== Problem ==
Extract every record, keeping each one exactly as it is.

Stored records
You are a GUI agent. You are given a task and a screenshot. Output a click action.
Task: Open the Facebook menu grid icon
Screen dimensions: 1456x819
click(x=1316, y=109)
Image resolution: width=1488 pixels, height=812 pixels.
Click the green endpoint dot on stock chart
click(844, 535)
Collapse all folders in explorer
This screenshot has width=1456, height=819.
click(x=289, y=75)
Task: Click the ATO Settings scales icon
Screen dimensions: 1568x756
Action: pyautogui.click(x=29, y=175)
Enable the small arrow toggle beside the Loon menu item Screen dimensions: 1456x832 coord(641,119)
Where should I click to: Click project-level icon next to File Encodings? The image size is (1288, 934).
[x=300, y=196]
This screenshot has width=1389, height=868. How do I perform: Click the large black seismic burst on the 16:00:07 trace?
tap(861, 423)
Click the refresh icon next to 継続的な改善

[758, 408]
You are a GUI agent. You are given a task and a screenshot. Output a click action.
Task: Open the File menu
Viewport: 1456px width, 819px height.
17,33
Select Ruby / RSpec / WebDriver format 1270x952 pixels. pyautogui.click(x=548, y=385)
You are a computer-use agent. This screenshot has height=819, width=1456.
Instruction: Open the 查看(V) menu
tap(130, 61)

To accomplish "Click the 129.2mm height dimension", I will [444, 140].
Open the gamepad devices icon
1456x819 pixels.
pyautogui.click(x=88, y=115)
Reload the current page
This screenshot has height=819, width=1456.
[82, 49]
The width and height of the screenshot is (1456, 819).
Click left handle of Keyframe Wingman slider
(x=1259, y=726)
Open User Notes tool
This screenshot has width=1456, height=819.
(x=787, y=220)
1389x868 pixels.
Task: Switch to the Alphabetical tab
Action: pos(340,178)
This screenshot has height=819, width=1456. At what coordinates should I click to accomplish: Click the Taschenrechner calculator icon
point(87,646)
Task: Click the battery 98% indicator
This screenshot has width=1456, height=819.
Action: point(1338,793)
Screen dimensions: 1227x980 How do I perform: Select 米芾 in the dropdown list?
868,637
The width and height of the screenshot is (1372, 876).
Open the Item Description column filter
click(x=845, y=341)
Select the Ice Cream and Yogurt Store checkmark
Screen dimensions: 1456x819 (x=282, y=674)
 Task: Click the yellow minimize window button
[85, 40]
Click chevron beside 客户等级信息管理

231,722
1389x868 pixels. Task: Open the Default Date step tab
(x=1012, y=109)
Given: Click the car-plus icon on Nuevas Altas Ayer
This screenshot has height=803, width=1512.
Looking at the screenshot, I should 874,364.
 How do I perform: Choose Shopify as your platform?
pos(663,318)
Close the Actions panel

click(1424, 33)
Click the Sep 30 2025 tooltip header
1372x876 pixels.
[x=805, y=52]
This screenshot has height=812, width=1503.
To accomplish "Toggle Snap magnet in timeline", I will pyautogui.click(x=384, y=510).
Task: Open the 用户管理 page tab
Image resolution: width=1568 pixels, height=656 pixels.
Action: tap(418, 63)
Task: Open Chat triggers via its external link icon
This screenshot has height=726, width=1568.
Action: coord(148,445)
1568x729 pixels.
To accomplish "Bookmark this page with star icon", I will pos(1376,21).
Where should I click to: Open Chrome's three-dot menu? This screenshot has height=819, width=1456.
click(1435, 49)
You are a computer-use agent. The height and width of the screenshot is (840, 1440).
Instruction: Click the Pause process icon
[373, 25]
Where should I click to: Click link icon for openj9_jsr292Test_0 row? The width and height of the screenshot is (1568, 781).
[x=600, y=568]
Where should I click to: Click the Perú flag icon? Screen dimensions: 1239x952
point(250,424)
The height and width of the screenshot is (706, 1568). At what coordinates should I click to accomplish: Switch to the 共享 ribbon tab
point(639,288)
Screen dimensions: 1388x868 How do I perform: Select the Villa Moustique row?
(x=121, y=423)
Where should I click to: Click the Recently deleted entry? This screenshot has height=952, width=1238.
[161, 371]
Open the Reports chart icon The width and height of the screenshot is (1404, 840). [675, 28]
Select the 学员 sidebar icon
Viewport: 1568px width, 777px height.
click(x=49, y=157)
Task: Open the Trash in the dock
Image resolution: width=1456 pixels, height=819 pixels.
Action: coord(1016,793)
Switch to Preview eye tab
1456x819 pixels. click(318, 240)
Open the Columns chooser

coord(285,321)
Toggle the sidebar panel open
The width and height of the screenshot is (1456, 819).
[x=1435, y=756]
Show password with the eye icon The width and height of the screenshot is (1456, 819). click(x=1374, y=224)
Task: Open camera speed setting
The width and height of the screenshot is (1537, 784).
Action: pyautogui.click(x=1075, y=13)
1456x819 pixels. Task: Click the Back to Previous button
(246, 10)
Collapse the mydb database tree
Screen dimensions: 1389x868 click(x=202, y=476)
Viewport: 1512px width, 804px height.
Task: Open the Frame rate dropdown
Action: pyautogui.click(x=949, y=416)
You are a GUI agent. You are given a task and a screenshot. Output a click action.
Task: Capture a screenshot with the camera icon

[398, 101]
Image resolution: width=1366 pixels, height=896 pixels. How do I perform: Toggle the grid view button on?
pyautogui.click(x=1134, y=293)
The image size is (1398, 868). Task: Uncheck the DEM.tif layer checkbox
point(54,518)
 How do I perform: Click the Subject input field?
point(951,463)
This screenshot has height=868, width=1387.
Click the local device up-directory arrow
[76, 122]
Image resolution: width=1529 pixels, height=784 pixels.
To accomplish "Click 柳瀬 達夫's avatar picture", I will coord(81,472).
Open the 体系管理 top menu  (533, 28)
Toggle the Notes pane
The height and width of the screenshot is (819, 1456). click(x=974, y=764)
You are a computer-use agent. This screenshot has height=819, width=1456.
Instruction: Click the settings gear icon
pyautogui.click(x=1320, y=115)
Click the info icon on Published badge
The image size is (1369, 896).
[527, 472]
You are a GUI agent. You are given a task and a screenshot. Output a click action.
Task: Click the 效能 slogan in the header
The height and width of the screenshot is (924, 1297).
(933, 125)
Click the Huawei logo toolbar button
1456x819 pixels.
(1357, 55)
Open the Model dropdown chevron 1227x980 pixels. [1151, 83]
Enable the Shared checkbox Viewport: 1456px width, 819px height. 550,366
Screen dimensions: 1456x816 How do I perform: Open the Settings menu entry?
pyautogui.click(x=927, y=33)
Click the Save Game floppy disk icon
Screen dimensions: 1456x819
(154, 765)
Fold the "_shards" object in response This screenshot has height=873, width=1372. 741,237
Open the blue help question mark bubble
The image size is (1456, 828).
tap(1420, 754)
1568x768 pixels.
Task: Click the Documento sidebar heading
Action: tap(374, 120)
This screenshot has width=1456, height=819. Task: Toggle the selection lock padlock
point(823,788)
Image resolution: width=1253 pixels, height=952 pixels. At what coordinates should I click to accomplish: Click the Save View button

== Result ==
You are a GUI agent. You are given a task and a screenshot. Output a click action.
Task: Open the Facebook menu grid icon
Screen dimensions: 1456x819
click(x=1316, y=109)
Image resolution: width=1488 pixels, height=812 pixels.
Click the green endpoint dot on stock chart
click(844, 535)
Collapse all folders in explorer
This screenshot has width=1456, height=819.
click(x=289, y=75)
Task: Click the ATO Settings scales icon
Screen dimensions: 1568x756
Action: pyautogui.click(x=29, y=175)
Enable the small arrow toggle beside the Loon menu item Screen dimensions: 1456x832 coord(641,119)
Where should I click to: Click project-level icon next to File Encodings? The image size is (1288, 934).
[x=300, y=196]
This screenshot has width=1389, height=868. How do I perform: Click the large black seismic burst on the 16:00:07 trace?
tap(861, 423)
Click the refresh icon next to 継続的な改善

[758, 408]
You are a GUI agent. You are given a task and a screenshot. Output a click action.
Task: Open the File menu
Viewport: 1456px width, 819px height.
17,33
Select Ruby / RSpec / WebDriver format 1270x952 pixels. pyautogui.click(x=548, y=385)
You are a computer-use agent. This screenshot has height=819, width=1456.
Instruction: Open the 查看(V) menu
tap(130, 61)

To accomplish "Click the 129.2mm height dimension", I will [444, 140].
Open the gamepad devices icon
1456x819 pixels.
pyautogui.click(x=88, y=115)
Reload the current page
This screenshot has height=819, width=1456.
[82, 49]
The width and height of the screenshot is (1456, 819).
Click left handle of Keyframe Wingman slider
(x=1259, y=726)
Open User Notes tool
This screenshot has width=1456, height=819.
(x=787, y=220)
1389x868 pixels.
Task: Switch to the Alphabetical tab
Action: pos(340,178)
This screenshot has height=819, width=1456. At what coordinates should I click to accomplish: Click the Taschenrechner calculator icon
point(87,646)
Task: Click the battery 98% indicator
This screenshot has width=1456, height=819.
Action: point(1338,793)
Screen dimensions: 1227x980 How do I perform: Select 米芾 in the dropdown list?
868,637
The width and height of the screenshot is (1372, 876).
Open the Item Description column filter
click(x=845, y=341)
Select the Ice Cream and Yogurt Store checkmark
Screen dimensions: 1456x819 (x=282, y=674)
 Task: Click the yellow minimize window button
[85, 40]
Click chevron beside 客户等级信息管理

231,722
1389x868 pixels. Task: Open the Default Date step tab
(x=1012, y=109)
Given: Click the car-plus icon on Nuevas Altas Ayer
This screenshot has height=803, width=1512.
Looking at the screenshot, I should 874,364.
 How do I perform: Choose Shopify as your platform?
pos(663,318)
Close the Actions panel

click(1424, 33)
Click the Sep 30 2025 tooltip header
1372x876 pixels.
[x=805, y=52]
This screenshot has height=812, width=1503.
To accomplish "Toggle Snap magnet in timeline", I will pyautogui.click(x=384, y=510).
Task: Open the 用户管理 page tab
Image resolution: width=1568 pixels, height=656 pixels.
Action: tap(418, 63)
Task: Open Chat triggers via its external link icon
This screenshot has height=726, width=1568.
Action: coord(148,445)
1568x729 pixels.
To accomplish "Bookmark this page with star icon", I will pos(1376,21).
Where should I click to: Open Chrome's three-dot menu? This screenshot has height=819, width=1456.
click(1435, 49)
You are a computer-use agent. The height and width of the screenshot is (840, 1440).
Instruction: Click the Pause process icon
[373, 25]
Where should I click to: Click link icon for openj9_jsr292Test_0 row? The width and height of the screenshot is (1568, 781).
[x=600, y=568]
Where should I click to: Click the Perú flag icon? Screen dimensions: 1239x952
point(250,424)
The height and width of the screenshot is (706, 1568). At what coordinates should I click to accomplish: Switch to the 共享 ribbon tab
point(639,288)
Screen dimensions: 1388x868 How do I perform: Select the Villa Moustique row?
(x=121, y=423)
Where should I click to: Click the Recently deleted entry? This screenshot has height=952, width=1238.
[161, 371]
Open the Reports chart icon The width and height of the screenshot is (1404, 840). [675, 28]
Select the 学员 sidebar icon
Viewport: 1568px width, 777px height.
click(x=49, y=157)
Task: Open the Trash in the dock
Image resolution: width=1456 pixels, height=819 pixels.
Action: coord(1016,793)
Switch to Preview eye tab
1456x819 pixels. click(318, 240)
Open the Columns chooser

coord(285,321)
Toggle the sidebar panel open
The width and height of the screenshot is (1456, 819).
[x=1435, y=756]
Show password with the eye icon The width and height of the screenshot is (1456, 819). click(x=1374, y=224)
Task: Open camera speed setting
The width and height of the screenshot is (1537, 784).
Action: pyautogui.click(x=1075, y=13)
1456x819 pixels. Task: Click the Back to Previous button
(246, 10)
Collapse the mydb database tree
Screen dimensions: 1389x868 click(x=202, y=476)
Viewport: 1512px width, 804px height.
Task: Open the Frame rate dropdown
Action: pyautogui.click(x=949, y=416)
You are a GUI agent. You are given a task and a screenshot. Output a click action.
Task: Capture a screenshot with the camera icon

[398, 101]
Image resolution: width=1366 pixels, height=896 pixels. How do I perform: Toggle the grid view button on?
pyautogui.click(x=1134, y=293)
The image size is (1398, 868). Task: Uncheck the DEM.tif layer checkbox
point(54,518)
 How do I perform: Click the Subject input field?
point(951,463)
This screenshot has height=868, width=1387.
Click the local device up-directory arrow
[76, 122]
Image resolution: width=1529 pixels, height=784 pixels.
To accomplish "Click 柳瀬 達夫's avatar picture", I will coord(81,472).
Open the 体系管理 top menu  (533, 28)
Toggle the Notes pane
The height and width of the screenshot is (819, 1456). click(x=974, y=764)
You are a computer-use agent. This screenshot has height=819, width=1456.
Instruction: Click the settings gear icon
pyautogui.click(x=1320, y=115)
Click the info icon on Published badge
The image size is (1369, 896).
[527, 472]
You are a GUI agent. You are given a task and a screenshot. Output a click action.
Task: Click the 效能 slogan in the header
The height and width of the screenshot is (924, 1297).
(933, 125)
Click the Huawei logo toolbar button
1456x819 pixels.
(1357, 55)
Open the Model dropdown chevron 1227x980 pixels. [1151, 83]
Enable the Shared checkbox Viewport: 1456px width, 819px height. 550,366
Screen dimensions: 1456x816 How do I perform: Open the Settings menu entry?
pyautogui.click(x=927, y=33)
Click the Save Game floppy disk icon
Screen dimensions: 1456x819
(154, 765)
Fold the "_shards" object in response This screenshot has height=873, width=1372. 741,237
Open the blue help question mark bubble
The image size is (1456, 828).
tap(1420, 754)
1568x768 pixels.
Task: Click the Documento sidebar heading
Action: tap(374, 120)
This screenshot has width=1456, height=819. Task: Toggle the selection lock padlock
point(823,788)
Image resolution: width=1253 pixels, height=952 pixels. At what coordinates should I click to accomplish: Click the Save View button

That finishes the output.